◆ TASK INSTRUCTIONS: Whenever a line in the records below holds the string "radio", copy it out.

◆ RECORDS FOR THE TASK:

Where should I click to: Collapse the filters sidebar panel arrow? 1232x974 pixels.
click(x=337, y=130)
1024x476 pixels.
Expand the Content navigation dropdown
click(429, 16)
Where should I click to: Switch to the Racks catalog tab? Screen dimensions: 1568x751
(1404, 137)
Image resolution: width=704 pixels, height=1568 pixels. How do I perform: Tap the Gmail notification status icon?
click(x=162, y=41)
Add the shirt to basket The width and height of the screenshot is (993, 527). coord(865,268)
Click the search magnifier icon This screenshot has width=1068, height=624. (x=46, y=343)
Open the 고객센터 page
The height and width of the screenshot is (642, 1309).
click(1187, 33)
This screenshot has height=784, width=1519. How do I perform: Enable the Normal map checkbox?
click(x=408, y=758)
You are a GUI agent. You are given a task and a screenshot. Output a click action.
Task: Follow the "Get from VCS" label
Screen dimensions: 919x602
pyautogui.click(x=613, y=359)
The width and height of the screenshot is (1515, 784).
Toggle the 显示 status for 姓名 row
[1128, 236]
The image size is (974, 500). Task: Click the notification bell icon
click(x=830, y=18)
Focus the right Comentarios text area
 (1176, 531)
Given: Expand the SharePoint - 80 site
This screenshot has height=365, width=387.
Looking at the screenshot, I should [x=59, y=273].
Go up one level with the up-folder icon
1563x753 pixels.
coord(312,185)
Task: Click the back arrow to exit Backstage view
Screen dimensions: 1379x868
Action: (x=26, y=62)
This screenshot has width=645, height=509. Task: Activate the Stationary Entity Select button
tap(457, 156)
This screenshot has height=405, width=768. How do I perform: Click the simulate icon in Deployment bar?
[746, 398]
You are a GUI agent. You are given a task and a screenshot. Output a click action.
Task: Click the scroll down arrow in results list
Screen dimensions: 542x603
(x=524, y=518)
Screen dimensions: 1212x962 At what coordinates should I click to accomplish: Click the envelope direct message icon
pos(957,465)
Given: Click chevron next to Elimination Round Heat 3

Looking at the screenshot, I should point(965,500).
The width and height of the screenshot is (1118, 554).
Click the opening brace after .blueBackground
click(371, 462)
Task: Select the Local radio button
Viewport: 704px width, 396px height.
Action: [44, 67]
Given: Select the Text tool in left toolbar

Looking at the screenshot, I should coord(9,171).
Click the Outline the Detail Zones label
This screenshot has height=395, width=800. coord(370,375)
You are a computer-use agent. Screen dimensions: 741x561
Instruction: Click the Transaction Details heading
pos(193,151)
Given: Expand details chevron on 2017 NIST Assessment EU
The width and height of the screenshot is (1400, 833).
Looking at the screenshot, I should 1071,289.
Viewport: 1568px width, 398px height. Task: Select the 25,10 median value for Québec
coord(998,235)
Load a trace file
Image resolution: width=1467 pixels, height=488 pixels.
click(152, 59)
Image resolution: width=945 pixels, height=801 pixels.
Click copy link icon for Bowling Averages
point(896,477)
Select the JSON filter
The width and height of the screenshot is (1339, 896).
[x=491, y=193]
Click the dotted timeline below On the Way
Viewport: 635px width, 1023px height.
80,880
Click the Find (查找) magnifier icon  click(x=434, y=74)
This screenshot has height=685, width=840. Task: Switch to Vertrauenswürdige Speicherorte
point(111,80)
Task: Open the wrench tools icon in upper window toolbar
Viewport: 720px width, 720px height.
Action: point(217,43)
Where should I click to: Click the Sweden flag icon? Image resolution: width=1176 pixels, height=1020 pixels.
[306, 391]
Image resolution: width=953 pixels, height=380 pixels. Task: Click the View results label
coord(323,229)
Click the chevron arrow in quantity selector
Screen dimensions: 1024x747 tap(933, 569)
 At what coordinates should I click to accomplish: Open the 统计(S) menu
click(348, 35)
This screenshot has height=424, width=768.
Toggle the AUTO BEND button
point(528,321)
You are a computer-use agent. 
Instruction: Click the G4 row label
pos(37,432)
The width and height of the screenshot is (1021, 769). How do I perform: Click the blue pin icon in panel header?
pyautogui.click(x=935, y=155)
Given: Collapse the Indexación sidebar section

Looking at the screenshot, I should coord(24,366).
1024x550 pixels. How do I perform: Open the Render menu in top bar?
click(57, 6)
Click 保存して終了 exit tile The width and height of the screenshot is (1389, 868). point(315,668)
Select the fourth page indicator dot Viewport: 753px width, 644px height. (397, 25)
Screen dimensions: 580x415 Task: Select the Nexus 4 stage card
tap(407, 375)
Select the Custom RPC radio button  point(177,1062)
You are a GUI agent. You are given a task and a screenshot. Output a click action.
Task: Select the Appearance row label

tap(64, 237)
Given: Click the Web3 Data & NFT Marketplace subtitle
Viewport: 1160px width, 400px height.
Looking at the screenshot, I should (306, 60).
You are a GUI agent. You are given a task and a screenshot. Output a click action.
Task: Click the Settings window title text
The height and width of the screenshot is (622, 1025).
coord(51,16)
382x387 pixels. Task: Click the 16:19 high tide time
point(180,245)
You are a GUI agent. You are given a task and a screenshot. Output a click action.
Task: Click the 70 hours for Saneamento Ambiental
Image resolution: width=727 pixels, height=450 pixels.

◆ ANSWER TO THE EXERCISE:
Task: Select the Local radio button
Select the Custom RPC radio button  point(177,1062)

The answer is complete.